When Our Place staff and volunteers open the doors each morning, they invite everyone who comes to join them in prayer to give thanks for the generosity of donors and express concern about clients’ welfare.  The prayer is a reflection of the ecumenical roots and support for the center.

Staff and volunteers lead classes—such as budget management—to help clients find solutions to poverty and ways to move toward self-sufficiency. 

During 2009, Our Place’ staff and more than 100 volunteers helped more than 17,000 people, 700 of whom were homeless.
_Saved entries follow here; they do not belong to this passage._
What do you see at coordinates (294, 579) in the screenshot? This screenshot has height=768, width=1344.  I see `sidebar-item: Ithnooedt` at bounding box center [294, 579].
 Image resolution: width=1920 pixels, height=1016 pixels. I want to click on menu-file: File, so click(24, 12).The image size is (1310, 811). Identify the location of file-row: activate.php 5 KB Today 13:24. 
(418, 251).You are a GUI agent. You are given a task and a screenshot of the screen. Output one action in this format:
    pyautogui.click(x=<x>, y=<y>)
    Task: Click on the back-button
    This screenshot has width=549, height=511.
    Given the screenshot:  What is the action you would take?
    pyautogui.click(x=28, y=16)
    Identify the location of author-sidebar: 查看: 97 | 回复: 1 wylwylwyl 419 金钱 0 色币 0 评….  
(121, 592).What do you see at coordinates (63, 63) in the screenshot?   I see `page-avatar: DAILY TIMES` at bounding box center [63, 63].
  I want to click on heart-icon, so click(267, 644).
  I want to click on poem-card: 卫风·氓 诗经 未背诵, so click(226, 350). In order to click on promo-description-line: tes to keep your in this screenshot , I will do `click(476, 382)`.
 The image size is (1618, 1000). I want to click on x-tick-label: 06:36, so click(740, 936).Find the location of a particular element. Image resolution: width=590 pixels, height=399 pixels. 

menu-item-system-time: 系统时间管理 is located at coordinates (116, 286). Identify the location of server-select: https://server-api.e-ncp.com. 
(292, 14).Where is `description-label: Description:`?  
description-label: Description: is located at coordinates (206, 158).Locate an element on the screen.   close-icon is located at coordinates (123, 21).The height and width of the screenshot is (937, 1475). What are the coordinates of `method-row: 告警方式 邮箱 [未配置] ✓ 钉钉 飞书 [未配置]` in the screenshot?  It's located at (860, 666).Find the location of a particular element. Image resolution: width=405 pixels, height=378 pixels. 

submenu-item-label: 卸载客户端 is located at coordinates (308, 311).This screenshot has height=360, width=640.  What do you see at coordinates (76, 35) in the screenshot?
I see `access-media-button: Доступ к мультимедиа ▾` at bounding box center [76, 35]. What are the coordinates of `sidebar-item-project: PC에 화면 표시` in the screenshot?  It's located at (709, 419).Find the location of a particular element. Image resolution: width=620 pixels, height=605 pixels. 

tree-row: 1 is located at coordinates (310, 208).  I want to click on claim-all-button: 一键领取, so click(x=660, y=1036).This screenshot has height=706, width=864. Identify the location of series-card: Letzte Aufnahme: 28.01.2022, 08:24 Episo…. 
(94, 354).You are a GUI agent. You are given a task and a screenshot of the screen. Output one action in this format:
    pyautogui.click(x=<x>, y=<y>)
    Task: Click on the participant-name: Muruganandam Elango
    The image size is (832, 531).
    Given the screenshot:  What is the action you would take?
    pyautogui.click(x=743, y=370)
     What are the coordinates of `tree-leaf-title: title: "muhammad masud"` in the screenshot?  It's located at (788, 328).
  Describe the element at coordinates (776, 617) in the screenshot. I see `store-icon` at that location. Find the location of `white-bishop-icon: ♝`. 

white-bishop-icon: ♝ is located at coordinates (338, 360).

Holy Names Sister Ann Pizelo, who is the new director, said Our Place began in 1987 as a cooperative effort by Catholic and Protestant pastors to address needs in West Central Spokane. 

As more people came to the churches seeking help, the pastors decided to collaborate to distribute food and clothing out of a basement in a small house on W. Elm St.  Six churches that helped organize Our Place were Grace Baptist, Holy Trinity Episcopal, Saint Joseph’s Catholic, Saint Paul’s Methodist, Salem Lutheran and Westminster Presbyterian.

In 2002, Our Place moved into its current building at 1509 W. College St.  Since then, the building has been remodeled with funds from grants and donors.  One donor helped Our Place pay off its mortgage seven years ago.

Today Our Place’s sponsors are Holy Trinity Episcopal, St. Joseph’s Catholic, St Paul’s United Methodist, Salem Lutheran and Westminster Presbyterian churches, the Sisters of the Holy Names of Jesus and Mary, plus churches that had supported Emerson-Garfield’s neighborhood center—Emmanuel Presbyterian, Central Baptist and Knox Presbyterian.

While Our Place will serve anyone in need, its primary service area runs south of Montgomery to the Spokane River on the south and west, and  east of Division.